Columbus McKinnon Reports 8% Net Sales Growth in Q2 FY26, Raises Sales Outlook

CMCO
October 30, 2025

Columbus McKinnon reported fiscal 2026 second‑quarter results, showing net sales of $261.0 million, up 7.7% year‑over‑year from $242.3 million in Q2 FY25. The increase was driven by higher volume, price improvements, and favorable currency translation.

Gross profit rose to $90.2 million, giving a gross margin of 34.5%. Operating income reached $12.2 million, a 4.7% operating margin, while net income was $4.6 million, a 1.8% net income margin. Adjusted earnings per share were $0.62, and adjusted EBITDA was $37.4 million, a 14.3% margin.

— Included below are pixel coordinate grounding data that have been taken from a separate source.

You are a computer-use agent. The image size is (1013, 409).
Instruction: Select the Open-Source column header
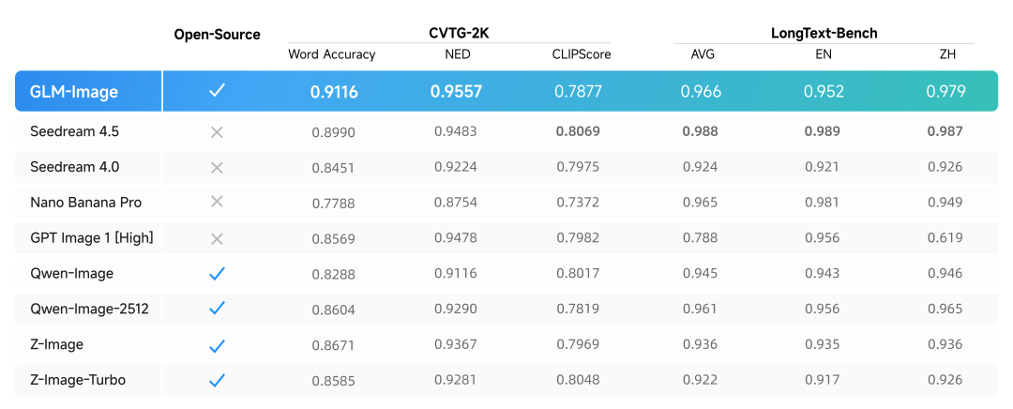(217, 35)
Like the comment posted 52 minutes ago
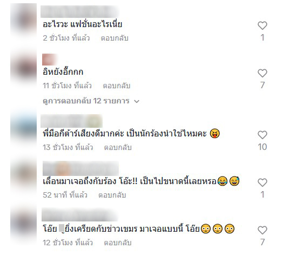This screenshot has height=255, width=283. click(x=262, y=182)
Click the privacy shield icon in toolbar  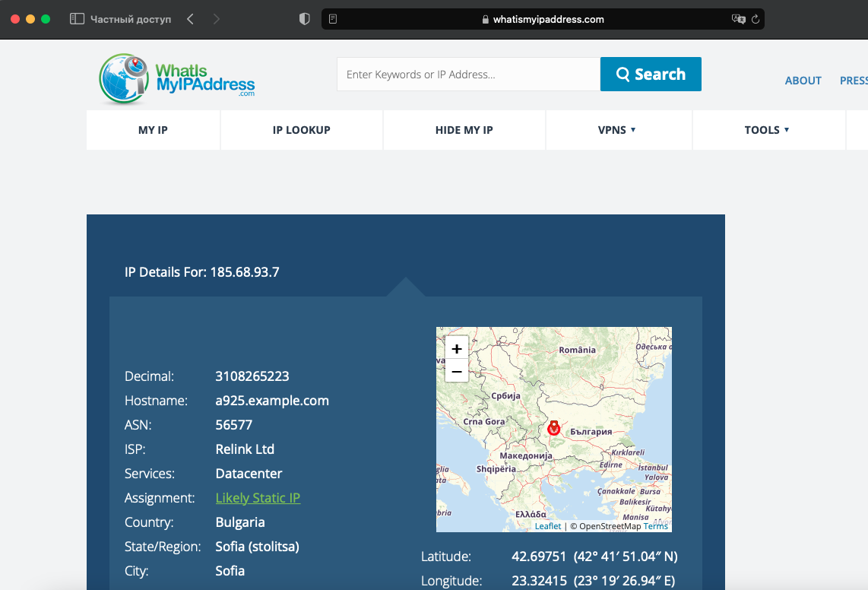pyautogui.click(x=305, y=19)
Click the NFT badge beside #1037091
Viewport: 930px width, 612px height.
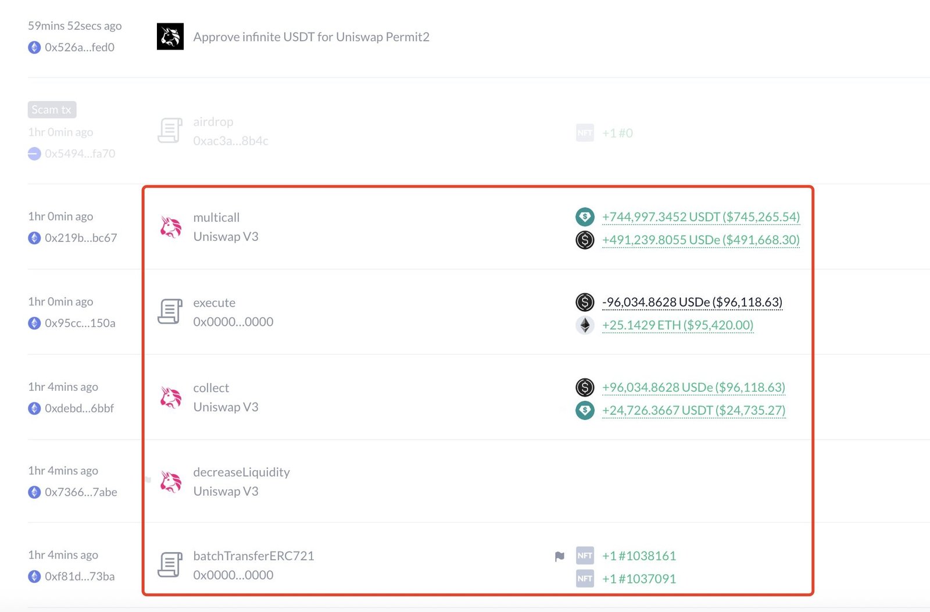pos(585,578)
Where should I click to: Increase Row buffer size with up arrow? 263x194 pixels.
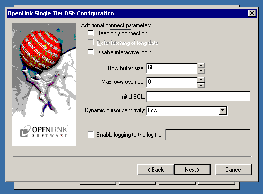201,65
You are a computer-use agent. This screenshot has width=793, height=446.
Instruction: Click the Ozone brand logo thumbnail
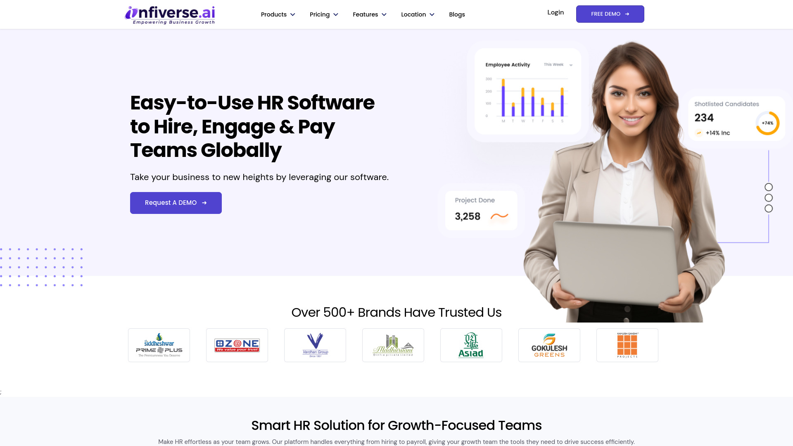tap(237, 345)
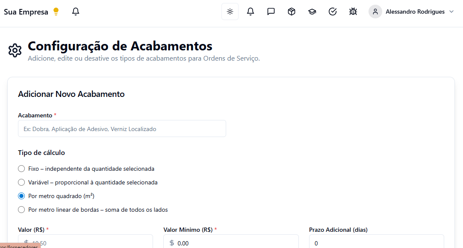
Task: Click the Prazo Adicional (dias) field
Action: pyautogui.click(x=376, y=243)
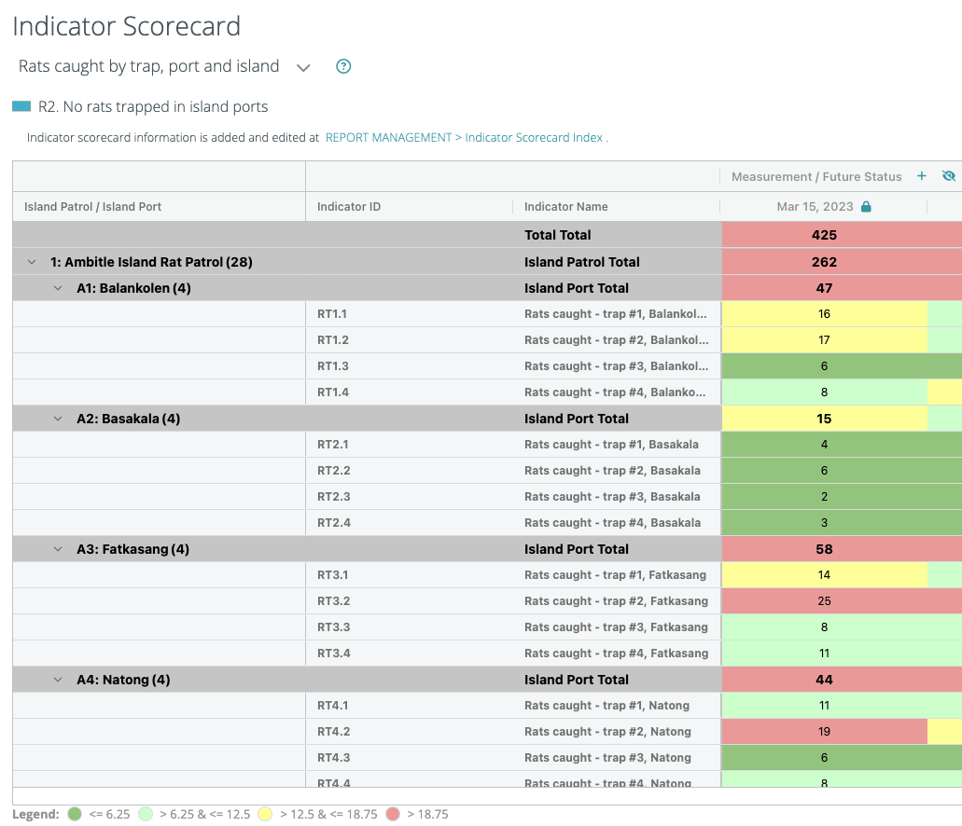This screenshot has width=962, height=826.
Task: Collapse the "A1: Balankolen" section
Action: 56,287
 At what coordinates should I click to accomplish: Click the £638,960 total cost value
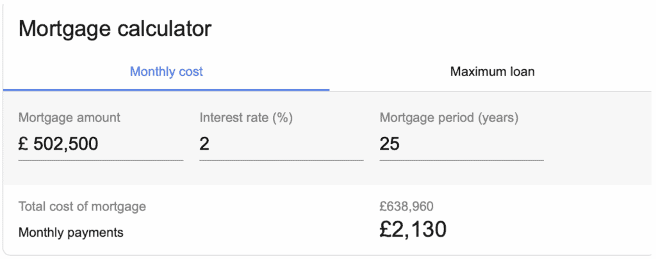(406, 206)
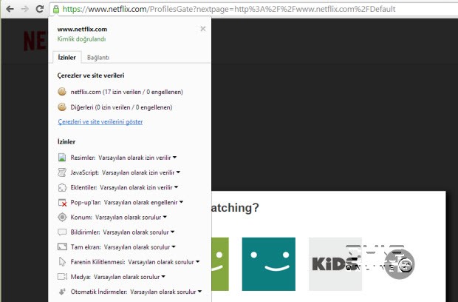The width and height of the screenshot is (458, 302).
Task: Reload the page with refresh icon
Action: (42, 9)
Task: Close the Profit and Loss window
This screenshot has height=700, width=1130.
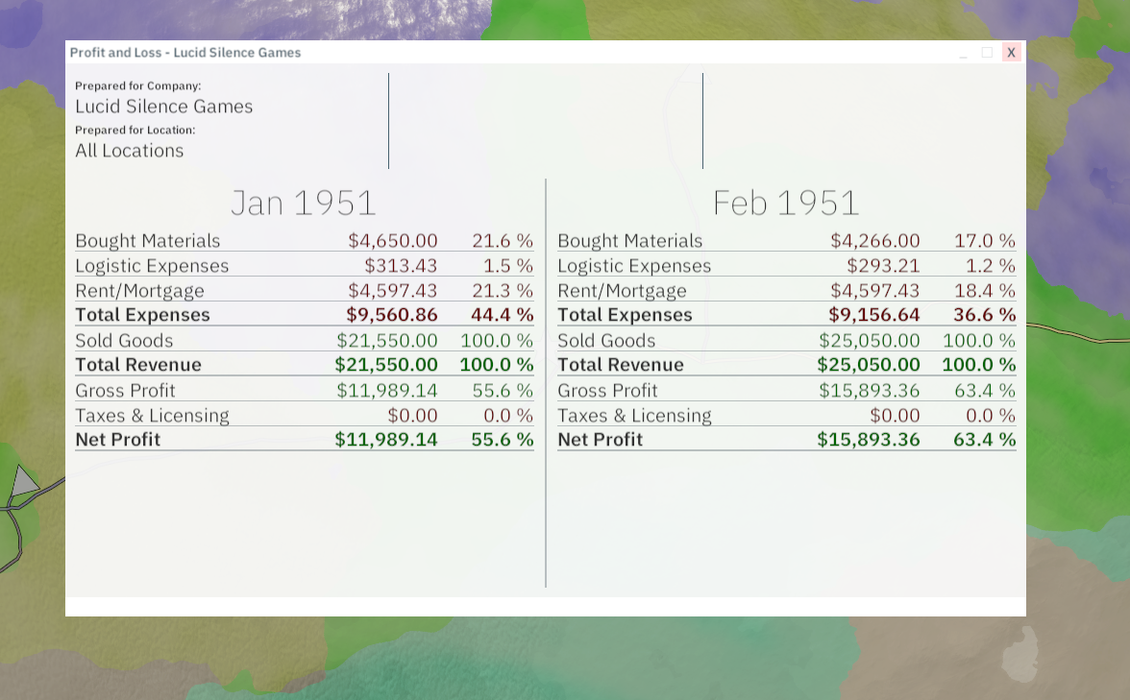Action: coord(1011,53)
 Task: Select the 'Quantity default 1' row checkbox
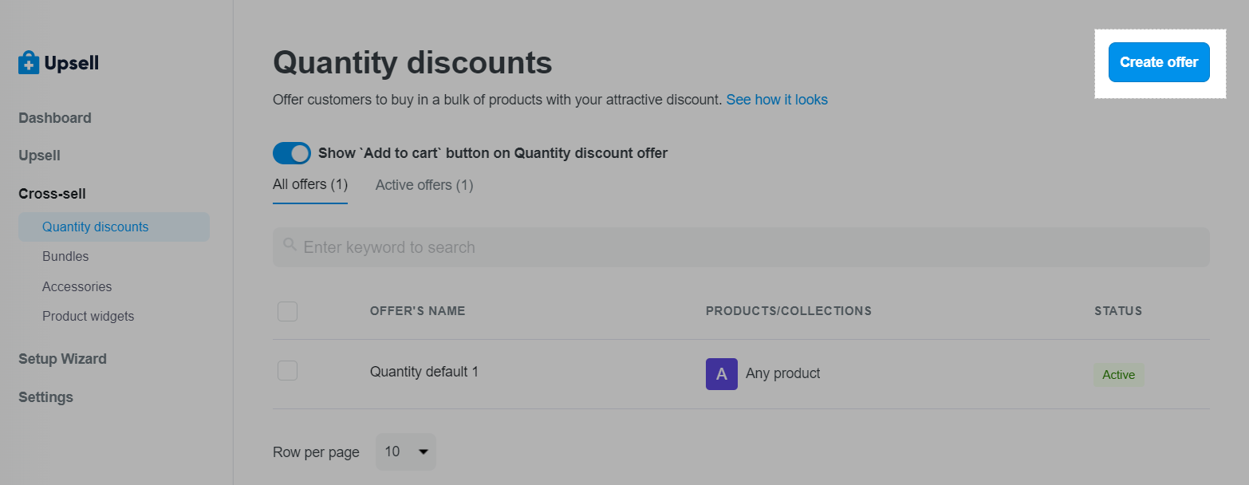click(x=287, y=370)
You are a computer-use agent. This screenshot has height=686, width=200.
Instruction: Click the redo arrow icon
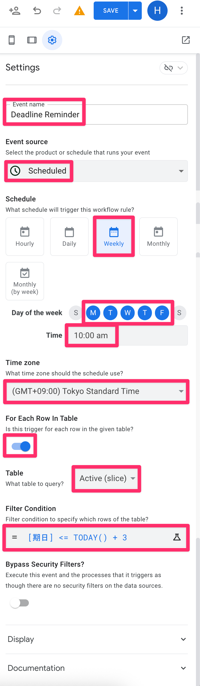pos(57,11)
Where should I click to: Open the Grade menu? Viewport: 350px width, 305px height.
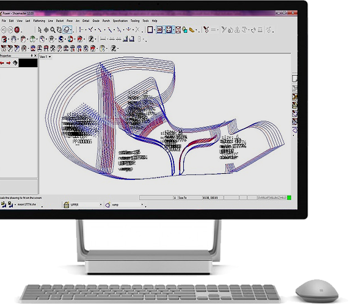(96, 21)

The company raised its fiscal‑year sales outlook to low‑to‑mid single‑digit growth and reaffirmed its adjusted EPS guidance as flat to slightly up, excluding the pending Kito Crosby acquisition. Management noted that the acquisition, valued at approximately $2.7 billion, is expected to close by the end of FY26 and will add about $2.1 billion in annual revenue.

Management highlighted tariff mitigation efforts, projecting cost neutrality by the end of FY26 through price increases, surcharges, and supply‑chain adjustments. The company also reiterated its capital‑allocation plan to pay down debt and maintain dividend payments.

Segment performance showed growth across all platforms, with particular strength in lifting and linear motion. The company noted a recovery in short‑cycle demand in the U.S. and a weaker macroeconomic landscape in EMEA affecting order conversion rates. Adjusted operating margin decreased by 140 basis points sequentially, and adjusted EBITDA margin fell by 190 basis points, reflecting margin pressure from higher raw‑material costs.

Management emphasized continued operational improvements and integration readiness for the Kito Crosby deal, underscoring the company’s focus on intelligent motion solutions and strategic growth.